Weekly Pinterest Finds – Five Healthy Pumpkin Recipes That Don’t Include Pie, Cake or Bread

Are you in love with pumpkin?  As soon as the leaves begin to change color, my pumpkin cravings begin. Pumpkin doesn’t have to be in a pie, bread or cake to be delicious.  I’ve found five pumpkin low-calories recipes on Pinterest that you will love.

Cheesecake Mousse

Ingredients

1 cup low-fat or fat-free cottage cheese
1/2 cup pumpkin puree
1/4 cup milk of choice
1 tbs sugar-free instant butterscotch (or vanilla) dry pudding mix
1/2 tsp pumpkin pie spice
1/2 tsp cinnamon
3-6 packets stevia, or to taste (or sweetener of choice to taste)

Optional toppings:
 Gingersnaps, 
light whip cream

Directions

Place everything in a blender, and blend until smooth. Serve immediately or cover and place in the refrigerator until chilled — at least one hour. Top with light whip cream and/or crushed gingersnap cookies if desired! – Recipe is from FitSugar.com

Spicy Pumpkin Latte

Ingredients:

1 c. coffee
1/3 c. soy milk
2 tbsp. agave syrup
1 tsp. pumpkin pie spice
Top with low-fat whipping cream or cool whip if desired.

Directions:

Brew coffee and pour into a mug. Add soy milk. Stir in agave syrup and pumpkin pie spice. Garnish the top with pumpkin pie spice if desired. Makes one serving. – Recipe from Shape.com.  
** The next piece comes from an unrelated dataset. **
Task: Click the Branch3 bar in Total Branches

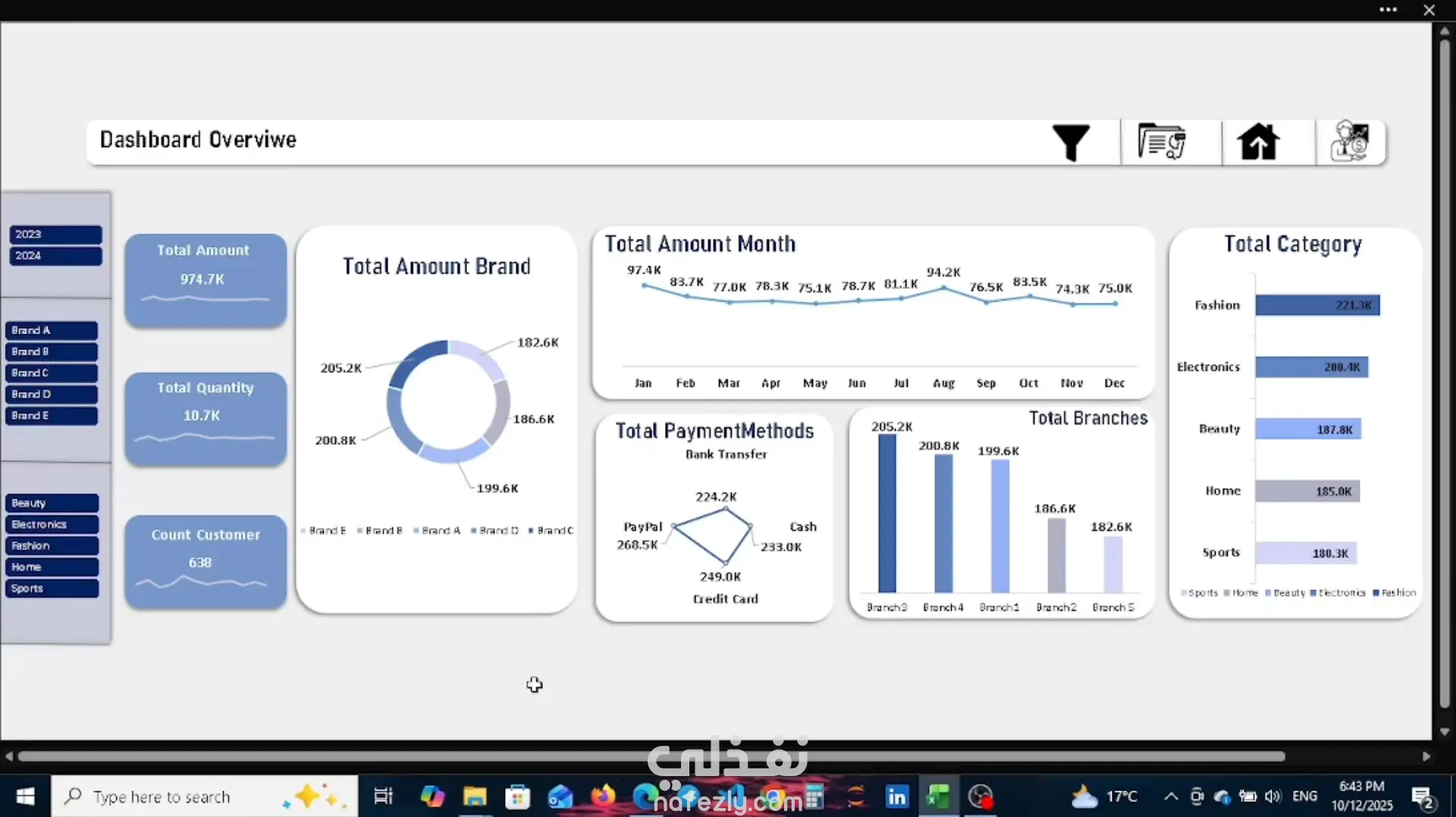Action: 886,513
Creamy Pumpkin-Peanut Soup

Ingredients

2 tsp vegetable oil
1 small onion, chopped (1 1/4 cups)
3 cloves garlic, smashed
1/4 tsp ground turmeric
1/2 tsp paprika
1/2 tsp chili pepper flakes
1 can solid-pack pumpkin puree (15 oz)
1 1/2 cups low-sodium chicken or vegetable broth
1 jar roasted red peppers (7 oz), drained
1 tablespoon chopped and reserved for garnish
1/3 cup smooth reduced-fat natural peanut butter
1 tsp sugar
1/2 tsp salt
1/4 tsp freshly ground black pepper
1 Tbsp fresh lemon juice
1/4 cup reduced-fat sour cream
2 Tbsp chopped roasted peanuts
2 Tbsp chopped scallion greens

Directions

Heat oil in a 4-quart saucepan over medium-high heat. Add onion and cook, stirring, until golden, about 10 minutes. Add garlic and cook an additional 2 minutes.
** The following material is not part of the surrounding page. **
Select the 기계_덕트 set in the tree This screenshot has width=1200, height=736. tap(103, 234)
Add turmeric, paprika, and chili flakes; stir. Add pumpkin puree, broth, peppers, and peanut butter; whisk to incorporate and bring to a boil. Reduce heat, simmer for 5 minutes, then stir in sugar, salt, pepper, and lemon juice.
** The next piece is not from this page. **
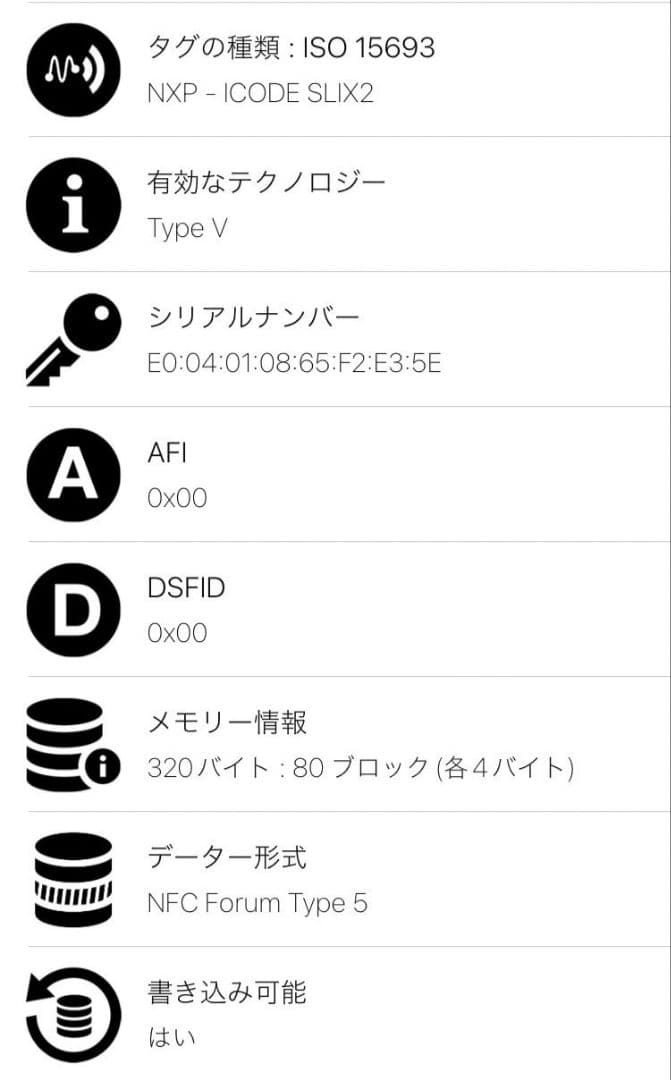Select the info icon for available technologies

point(72,204)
Transfer to a blender or food processor and puree until smooth. Divide among 4 bowls and garnish with sour cream, peanuts, reserved chopped peppers, and scallion greens.

Nutrition

Makes 4 Servings. 
Per serving: 270 cal, 18 g fat (4 g sat), 22 g carbs, 
450 mg sodium, 4 g fiber, 10 g protein – Recipe from Women’s Health Magazine.com.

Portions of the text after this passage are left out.